FASB and IASB still can’t agree on financial instruments
At their monthly joint meeting in January, the FASB and IASB discussed whether they could reduce the differences between their respective models for the classification and measurement of financial instruments. The boards ultimately decided to jointly re-deliberate selected aspects of their models, including:
- The contractual cash flow characteristics of an instrument;
- The need for bifurcation of financial assets and, if pursued, the basis for bifurcation;
- The basis for and scope of a possible third classification category (debt instruments measured at fair value through one comprehensive income); and,
- Any knock-on effects from the above (e.g., disclosures or the model for financial liabilities in light of the financial asset decisions).
The IASB has just published its complete January 2012 Update, which summarizes all the discussions at the boards’ joint meeting as well as the IASB’s most recent sessions on the effective dates of IFRS 10, 11, and 12, the current feedback on IFRS 1, and other topics.
‘Unconventional resources’ will drive oil and gas industry in 2012
Oil and gas exploration and production (E&P) companies “are increasingly diversifying their businesses by making unconventional resources part of their production strategy,” says the 4th annual BDO 2012 Energy Outlook (executive summary).
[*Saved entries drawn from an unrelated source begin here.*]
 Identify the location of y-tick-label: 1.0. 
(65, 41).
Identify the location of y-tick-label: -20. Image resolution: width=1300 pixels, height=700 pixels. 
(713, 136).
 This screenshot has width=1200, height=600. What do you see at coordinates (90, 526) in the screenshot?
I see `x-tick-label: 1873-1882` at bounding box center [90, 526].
Of the 100 CFOs polled in the survey, the majority expect the “discovery of significant new resource plays to be one of the major drivers of overall industry growth in 2012.” In particular:
CFOs believe that both global and domestic demand for natural gas will outweigh the demand for oil in the coming year. Investment plans for 2012 reflect the push to natural gas. Forty percent of CFOs plan to increase their capital investment in unconventional resources, such as shale plays, compared to the 10% who will increase investment in domestic and foreign offshore exploration operations. The greatest number of survey respondents (29%) also note that they will focus on unconventional resources as a way to increase value for stakeholders. Foreign investment in U.S. shale drilling operations will play a growing role in the demand for natural gas.